The typical action sequences move the plot forward, introducing the film’s eventual Bolivian context and its connection both to corrupt CEO Dominic Greene ((Mathieu Almaric) and to Bolivia’s ex-dictator, General Medrano (Joaquin Cosia). Greene’s “organization” can give Medrano back his government as long as Medrano ensures they will gain access to what looks like a worthless desert in Bolivia. Medrano declares, “You won’t find oil there. Everyone has tried,” but Greene explains, “but we own everything we find.”

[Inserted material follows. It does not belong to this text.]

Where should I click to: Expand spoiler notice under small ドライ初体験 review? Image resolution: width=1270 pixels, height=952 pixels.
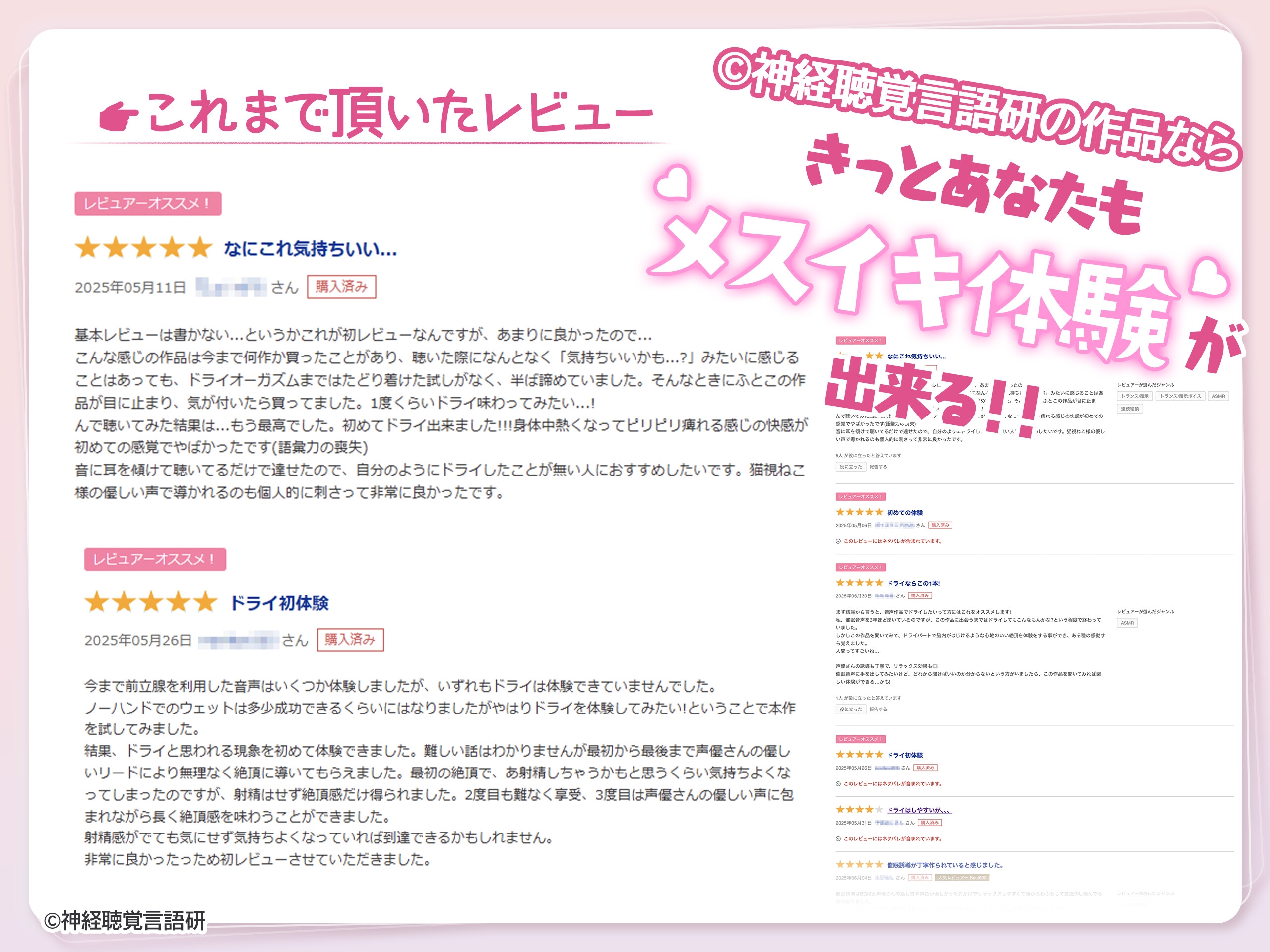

Bond and fellow spy Camille ((Olga Kurylenko) escape by plane after another action sequence and parachute into Greene’s Bolivian eco-park where they discover the real reason for Greene’s establishing nature preserves: “They used dynamite,” Bond exclaims. “This used to be a riverbed. Greene isn’t after the oil. He wants the water…. It’s one dam. He’s creating drought. He’ll have built others.” With control of water, Greene and Quantum, the clandestine company he fronts can charge exorbitant prices for the resource. When Bond and Camille walk through a nearby village, they see firsthand the results of this manufactured drought—an empty water tank and a line of peasants coaxing drops from a dry faucet.
Although Bond is now seen as a rogue agent, he and Camille elude the Americans with M’s approval and finds Greene’s hideout where Greene and Medrano are finalizing their deal. Greene tells Medrano he must sign over the land. Greene’s phantom organization, Quantum, owns more than sixty percent of Bolivia’s water supply,” and Medrano’s “new government will use [Quantum] as [their] utilities provider.” When Medrano objects because the cost is double what they are now paying, Greene illustrates what consequences Medrano might endure if he refuses to sign: “You will wake up with your balls in your mouth and your willing replacement standing over you.”

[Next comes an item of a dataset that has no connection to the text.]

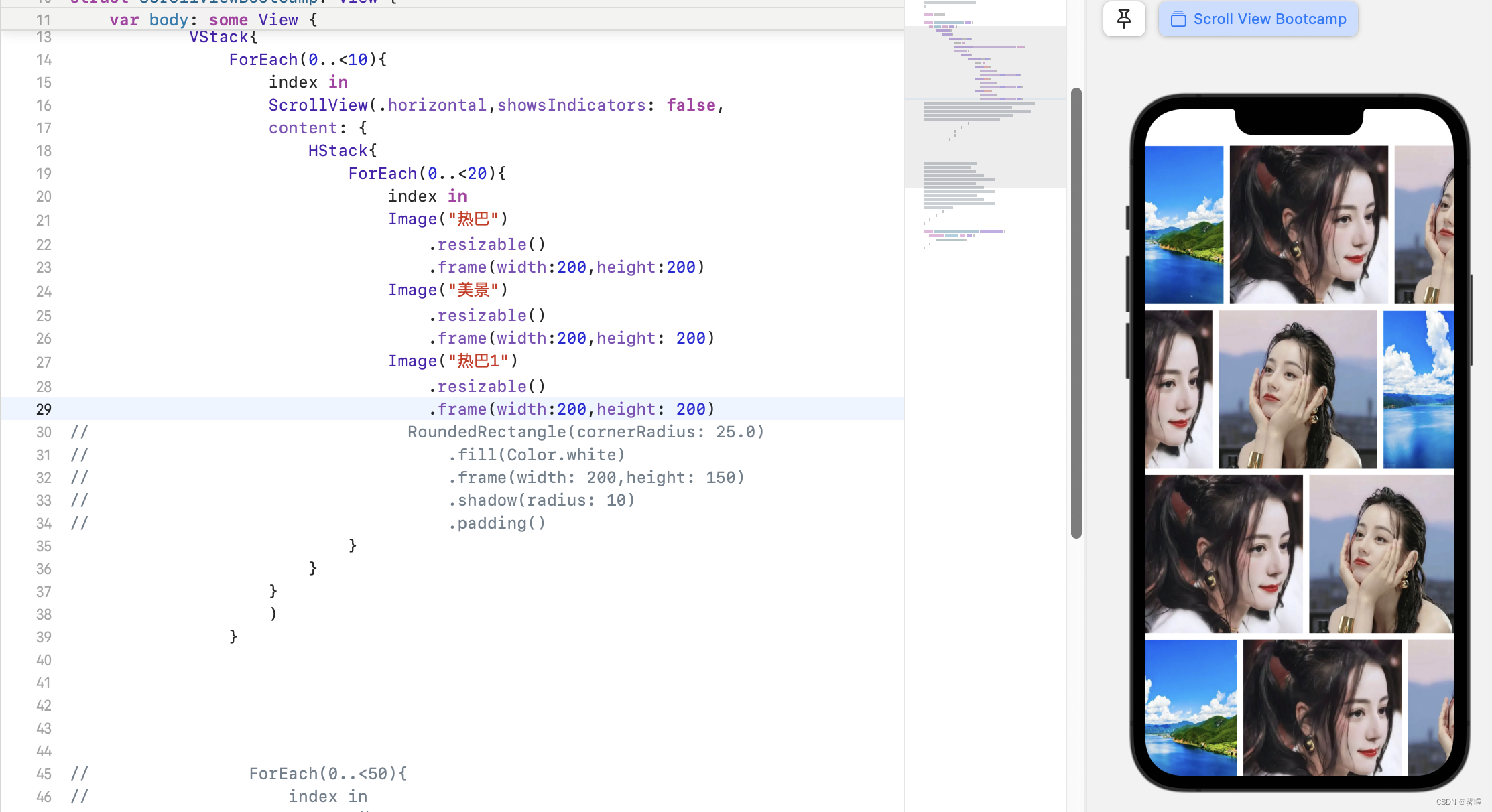The image size is (1492, 812).
Task: Click the commented RoundedRectangle line
Action: tap(585, 432)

The film’s action-filled plot resolves in conventional ways. Camille kills Medrano to avenge her family, and Bond saves her from a series of fantastic explosions and fires. Greene tries to escape, but Bond leaves him in the desert with nothing but a quart of motor oil to drink. His organization ends up killing him. The eco-plot, however, is resolved in ways that again highlight the film’s connection with the Bolivian Water Wars: “Well, the dam we saw will have to come down,” Bond declares. “And there’ll be others too.” Ultimately, however, Quantum of Solace most effectively illustrates the repercussions of the appropriative doctrine and its solution: a water democracy like that established in Bolivia after the recent water wars there.